Some study design limitations need to be considered. First, the categorization of arthritis was based on self-report and it was not possible to explore in more detail the type, nature, and severity of arthritis. In particular, it was not possible to differentiate between OA and RA and other forms of arthritis. Thus, clearly, future research is required to disentangle the nature and mental health impact of the different forms of arthritis in LMICs. Second, the study sample only included non-institutionalized individuals. Thus, those with severe mental disorders or arthritis could have been omitted from the sample, leading to an underestimate of the associations. Next, we adjusted for a variety of potential confounders but we cannot preclude the possibility of residual confounding. For example, we were only able to adjust for a limited number of physical comorbidities. Finally, the data is cross-sectional thus it is not possible to disentangle the directionality of the relationships observed. It is important that future research attempts to understand the underlying explanatory factors of the relationships we observed. In particular, research considering psychotic disorders and RA are required among LMICs.

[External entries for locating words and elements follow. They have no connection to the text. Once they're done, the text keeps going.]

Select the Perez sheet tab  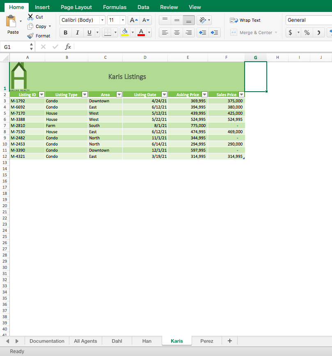(x=207, y=341)
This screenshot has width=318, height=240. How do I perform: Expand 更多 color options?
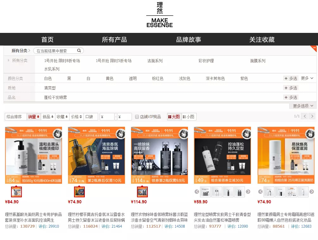[x=307, y=78]
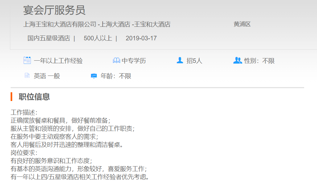Click the 500人以上 company size text
The height and width of the screenshot is (191, 317).
click(x=98, y=38)
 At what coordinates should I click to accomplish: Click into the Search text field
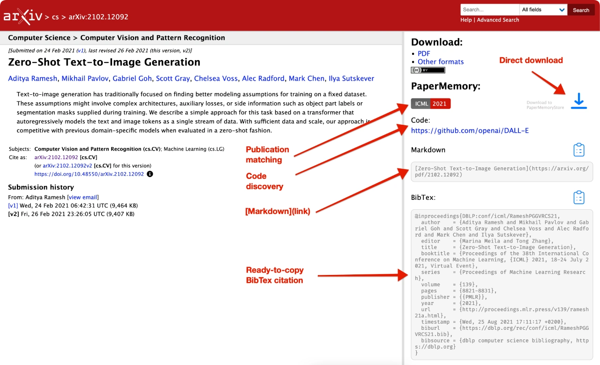[x=489, y=10]
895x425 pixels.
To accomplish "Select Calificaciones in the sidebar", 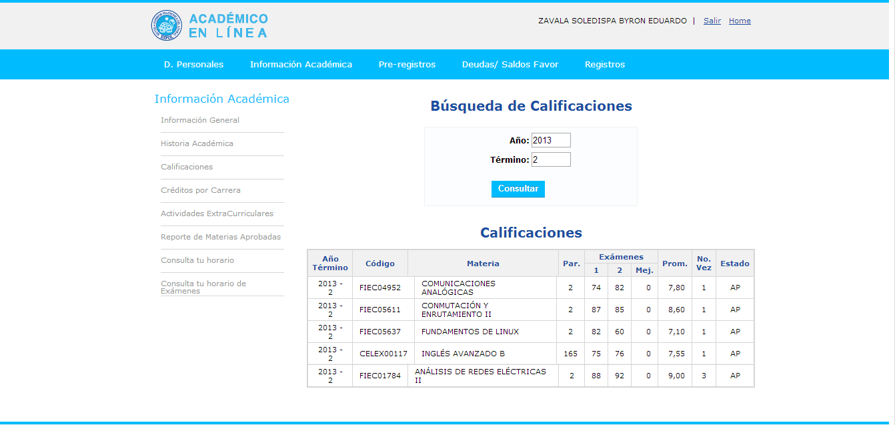I will pyautogui.click(x=187, y=167).
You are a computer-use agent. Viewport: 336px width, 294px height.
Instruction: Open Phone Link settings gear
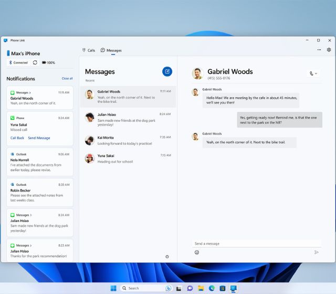(329, 50)
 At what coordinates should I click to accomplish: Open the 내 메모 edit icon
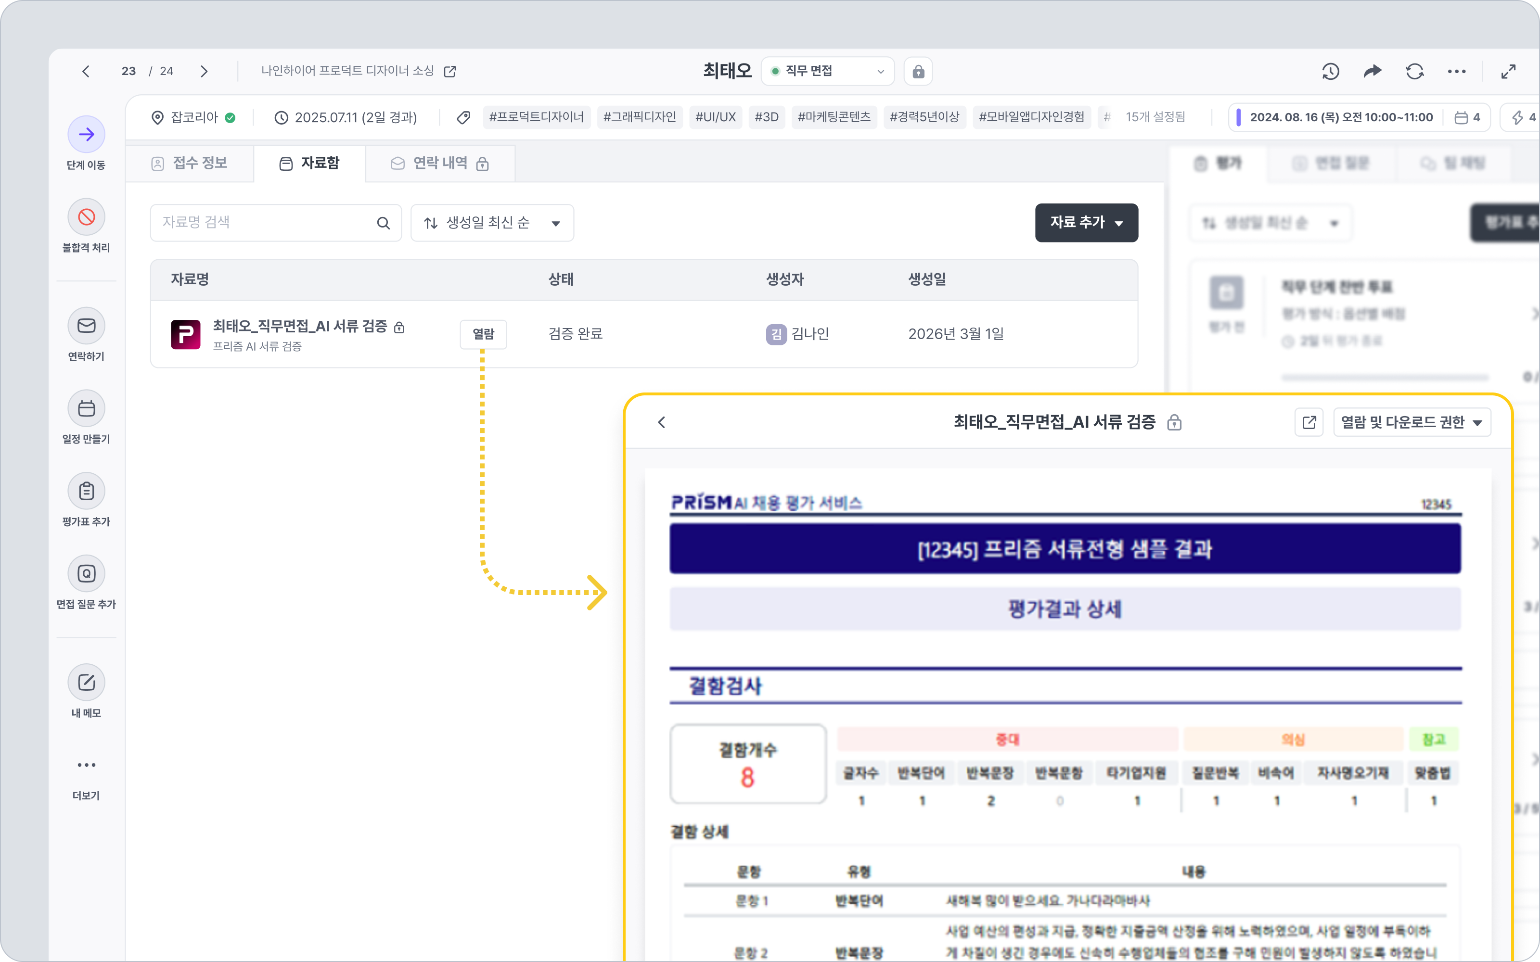87,683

In conclusion, our large community-based study has demonstrated that arthritis is associated with a broad range of elevated mental health comorbidity. For the first time we demonstrated on a multinational scale that depression subtypes, psychosis spectrum, stress sensitivity and anxiety are increased in those with arthritis. Future longitudinal research is required to elucidate the course, trajectory, and outcomes of comorbid mental health and arthritis in LMICs.